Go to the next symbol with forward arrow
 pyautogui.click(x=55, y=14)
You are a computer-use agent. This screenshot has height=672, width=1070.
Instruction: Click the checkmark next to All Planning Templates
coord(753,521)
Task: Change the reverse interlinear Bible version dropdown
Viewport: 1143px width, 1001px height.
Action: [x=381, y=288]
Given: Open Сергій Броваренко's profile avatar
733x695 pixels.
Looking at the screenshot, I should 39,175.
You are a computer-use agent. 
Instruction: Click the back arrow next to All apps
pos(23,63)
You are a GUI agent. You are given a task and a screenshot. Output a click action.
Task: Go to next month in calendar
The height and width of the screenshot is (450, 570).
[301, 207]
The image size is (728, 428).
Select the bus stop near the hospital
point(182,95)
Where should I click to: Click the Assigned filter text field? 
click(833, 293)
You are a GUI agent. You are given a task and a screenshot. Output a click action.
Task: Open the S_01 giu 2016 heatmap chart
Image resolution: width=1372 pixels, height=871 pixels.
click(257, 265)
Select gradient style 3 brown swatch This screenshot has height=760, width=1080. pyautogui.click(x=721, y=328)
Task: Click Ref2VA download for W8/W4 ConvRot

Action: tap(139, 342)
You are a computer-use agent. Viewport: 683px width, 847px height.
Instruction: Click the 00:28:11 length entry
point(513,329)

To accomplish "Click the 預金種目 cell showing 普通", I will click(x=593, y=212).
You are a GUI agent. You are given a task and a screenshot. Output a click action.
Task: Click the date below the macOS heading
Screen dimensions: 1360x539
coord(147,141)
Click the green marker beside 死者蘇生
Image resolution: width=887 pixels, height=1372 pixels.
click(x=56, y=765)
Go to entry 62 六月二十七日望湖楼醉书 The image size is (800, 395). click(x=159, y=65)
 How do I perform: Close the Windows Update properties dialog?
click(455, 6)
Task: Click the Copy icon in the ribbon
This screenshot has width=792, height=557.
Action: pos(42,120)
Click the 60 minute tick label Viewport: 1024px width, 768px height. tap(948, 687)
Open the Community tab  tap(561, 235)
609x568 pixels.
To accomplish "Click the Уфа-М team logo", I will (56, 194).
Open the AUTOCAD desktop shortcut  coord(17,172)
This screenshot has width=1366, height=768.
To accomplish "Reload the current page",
____________
• _Task description_
Repeat the lines above exactly.

• _Result for this exercise_
Go to the next symbol with forward arrow
 pyautogui.click(x=55, y=14)
You are a computer-use agent. This screenshot has height=672, width=1070.
Instruction: Click the checkmark next to All Planning Templates
coord(753,521)
Task: Change the reverse interlinear Bible version dropdown
Viewport: 1143px width, 1001px height.
Action: [x=381, y=288]
Given: Open Сергій Броваренко's profile avatar
733x695 pixels.
Looking at the screenshot, I should 39,175.
You are a computer-use agent. 
Instruction: Click the back arrow next to All apps
pos(23,63)
You are a GUI agent. You are given a task and a screenshot. Output a click action.
Task: Go to next month in calendar
The height and width of the screenshot is (450, 570).
[301, 207]
The image size is (728, 428).
Select the bus stop near the hospital
point(182,95)
Where should I click to: Click the Assigned filter text field? 
click(833, 293)
You are a GUI agent. You are given a task and a screenshot. Output a click action.
Task: Open the S_01 giu 2016 heatmap chart
Image resolution: width=1372 pixels, height=871 pixels.
click(257, 265)
Select gradient style 3 brown swatch This screenshot has height=760, width=1080. pyautogui.click(x=721, y=328)
Task: Click Ref2VA download for W8/W4 ConvRot

Action: tap(139, 342)
You are a computer-use agent. Viewport: 683px width, 847px height.
Instruction: Click the 00:28:11 length entry
point(513,329)

To accomplish "Click the 預金種目 cell showing 普通", I will click(x=593, y=212).
You are a GUI agent. You are given a task and a screenshot. Output a click action.
Task: Click the date below the macOS heading
Screen dimensions: 1360x539
coord(147,141)
Click the green marker beside 死者蘇生
Image resolution: width=887 pixels, height=1372 pixels.
click(x=56, y=765)
Go to entry 62 六月二十七日望湖楼醉书 The image size is (800, 395). click(x=159, y=65)
 How do I perform: Close the Windows Update properties dialog?
click(455, 6)
Task: Click the Copy icon in the ribbon
This screenshot has width=792, height=557.
Action: pos(42,120)
Click the 60 minute tick label Viewport: 1024px width, 768px height. tap(948, 687)
Open the Community tab  tap(561, 235)
609x568 pixels.
To accomplish "Click the Уфа-М team logo", I will (56, 194).
Open the AUTOCAD desktop shortcut  coord(17,172)
This screenshot has width=1366, height=768.
To accomplish "Reload the current page",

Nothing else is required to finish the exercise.